>>>>
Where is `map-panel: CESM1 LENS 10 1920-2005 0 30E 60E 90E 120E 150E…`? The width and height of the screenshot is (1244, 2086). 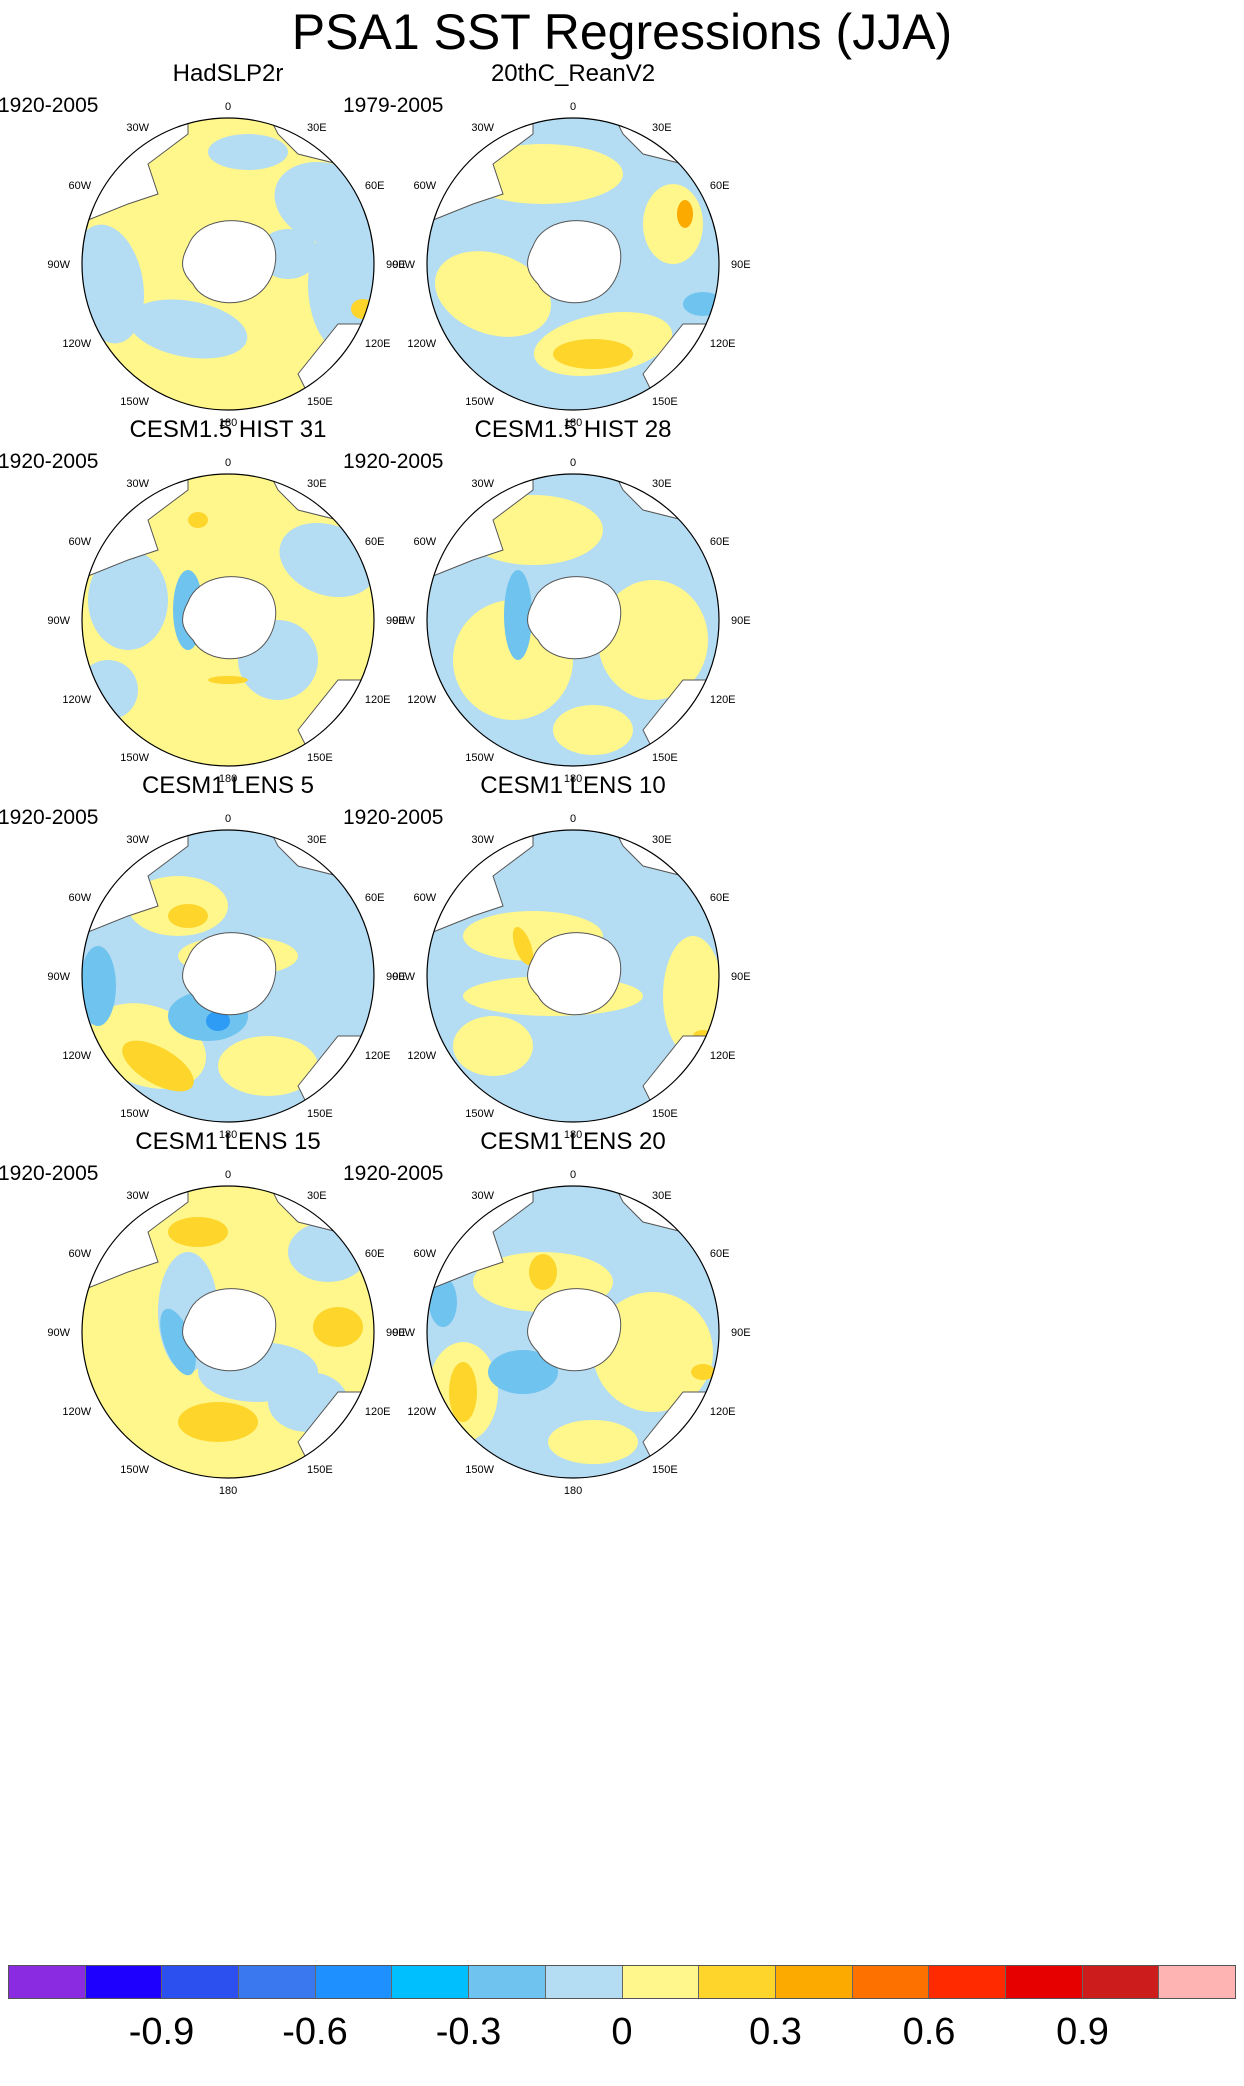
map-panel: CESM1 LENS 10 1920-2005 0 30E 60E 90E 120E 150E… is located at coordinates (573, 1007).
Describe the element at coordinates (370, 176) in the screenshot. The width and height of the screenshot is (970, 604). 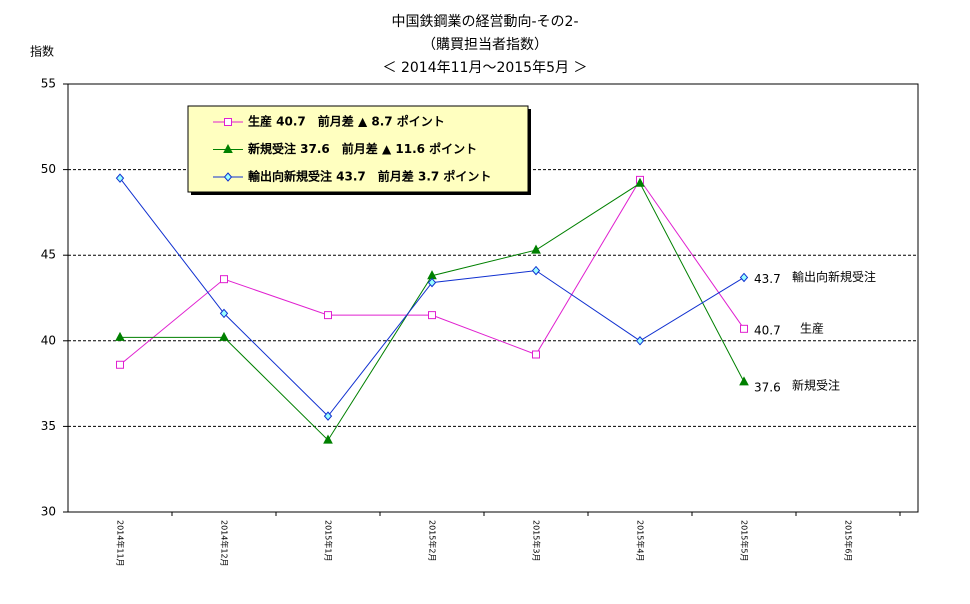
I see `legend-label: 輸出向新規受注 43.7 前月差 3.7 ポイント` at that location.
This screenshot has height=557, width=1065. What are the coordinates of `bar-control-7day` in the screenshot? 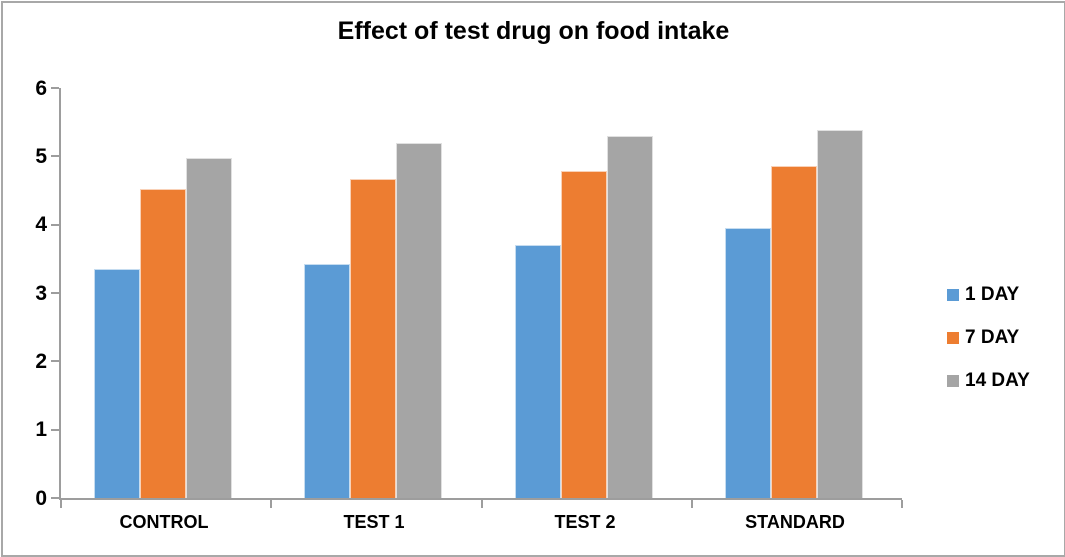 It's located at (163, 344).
<<<<
> [WORK TO COMPLETE] Can you arrange the rows from the start through the line containing "at that location.", inclusive, as a JSON list of strings with one string per line, leaving out blank lines and the pictures?

> [SOLVED PROBLEM]
[
  "Where is `map-panel: CESM1 LENS 10 1920-2005 0 30E 60E 90E 120E 150E…`? The width and height of the screenshot is (1244, 2086). ",
  "map-panel: CESM1 LENS 10 1920-2005 0 30E 60E 90E 120E 150E… is located at coordinates (573, 1007).",
  "Describe the element at coordinates (370, 176) in the screenshot. The width and height of the screenshot is (970, 604). ",
  "I see `legend-label: 輸出向新規受注 43.7 前月差 3.7 ポイント` at that location."
]